Cooberrie Park’s thinking big

Cooberrie Park Wildlife Sanctuary's Megafauna Discovery Walk was officially opened on Monday, 20 September.

By Matthew Pearce

Cooberrie Park Wildlife Sanctuary’s list of attractions continues to grow with the official opening of its Megafauna Discovery Walk on Monday, 20 September.

Wildlife ranger Kieron Smedley said construction on the Discovery Walk had been completed for about two months, with school groups already visiting the Capricorn Coast park to learn more about extinct Australian animals.

The 400-metre walk features life-size cutouts and statues of the giant-sized ’megafauna’ that existed about 35 to 40 million years ago.

“This is an absolutely fantastic educational facility that’s all part of the Cooberrie Park experience,“ Mr Smedley said.

“It’s a totally different attraction that’s great for school groups and great for families, with children able to learn in a natural environment with Cooberrie Park’s free range animals.

“The feedback that we’ve been getting is great.
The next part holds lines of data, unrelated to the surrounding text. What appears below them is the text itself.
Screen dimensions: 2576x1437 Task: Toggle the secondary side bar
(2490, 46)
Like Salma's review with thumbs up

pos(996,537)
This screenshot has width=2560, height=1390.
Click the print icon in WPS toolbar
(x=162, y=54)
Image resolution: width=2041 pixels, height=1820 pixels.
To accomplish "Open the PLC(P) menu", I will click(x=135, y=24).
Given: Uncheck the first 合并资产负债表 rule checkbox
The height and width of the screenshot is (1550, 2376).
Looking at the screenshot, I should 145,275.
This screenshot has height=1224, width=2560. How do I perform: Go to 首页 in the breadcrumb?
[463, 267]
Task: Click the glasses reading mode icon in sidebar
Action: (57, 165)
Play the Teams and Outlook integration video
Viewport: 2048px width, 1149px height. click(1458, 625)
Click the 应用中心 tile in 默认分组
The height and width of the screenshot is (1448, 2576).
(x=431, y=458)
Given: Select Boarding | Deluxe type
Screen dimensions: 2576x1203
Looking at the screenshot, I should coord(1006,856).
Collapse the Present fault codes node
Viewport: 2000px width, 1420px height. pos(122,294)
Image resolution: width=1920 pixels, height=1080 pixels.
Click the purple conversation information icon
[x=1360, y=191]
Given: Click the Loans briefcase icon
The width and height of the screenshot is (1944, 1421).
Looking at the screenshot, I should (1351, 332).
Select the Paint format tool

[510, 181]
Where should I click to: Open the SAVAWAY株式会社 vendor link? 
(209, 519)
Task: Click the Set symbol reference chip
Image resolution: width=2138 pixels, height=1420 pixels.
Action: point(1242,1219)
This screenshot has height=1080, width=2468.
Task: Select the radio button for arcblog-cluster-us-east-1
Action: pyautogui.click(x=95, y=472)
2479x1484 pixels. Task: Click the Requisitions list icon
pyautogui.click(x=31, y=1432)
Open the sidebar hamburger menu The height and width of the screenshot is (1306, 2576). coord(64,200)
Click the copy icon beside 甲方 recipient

Kids are loving the life-size megafauna and have been getting their photos taken with them.“

Mr Smedley said he’d conceived the idea for the Megafauna Discovery Walk himself.

“What we’ve been trying to do is look at what other facilities have been doing, especially overseas – how they educate children and engage with children without having to buy more animals,“ he said.

“It’s quite hard to be educational if children are looking at a cute, fluffy animal and getting distracted.

“Megafauna is part of the Queensland educational curriculum in some year levels, the same as our ’Mini-Beasts’, another attraction which is under construction at the moment.

“We try to keep up with the curriculum, which allows us to update our signage so that when school groups come through they can kick all their boxes.

“And what better way to do that than to have these amazing life-size statues that children can get up close to, they can touch and get photos with.“

The Megafauna Discovery Walk was three years in the planning and constructed over a nine-month period.

Member for Capricornia Michelle Landry said it was a privilege to officially open the exhibit and to visit the wildlife sanctuary.

“As Assistant Minister for Regional Tourism and Member for Capricornia, it’s great to see a local tourism business like Cooberrie Park go from strength to strength and investing in new attractions, especially during the Covid-19 pandemic,“ she said.

“While we eagerly await the day that we can welcome back international tourists back to the Capricorn Coast, I encourage everyone to please visit their local tourism attractions, like Cooberrie Park.“

Cooberrie Park has been operating as a wildlife sanctuary for 48 years and during that time has rehabilitated and released thousands of wildlife back to the wild.

Their next attraction, the Capricorn Dinosaur Park and mini-golf course, is under construction at the moment with an opening date yet to be set.

The Mini-Beasts attraction, showcasing the world of insects, has been ’put on the backburner’ but is expected to open next year.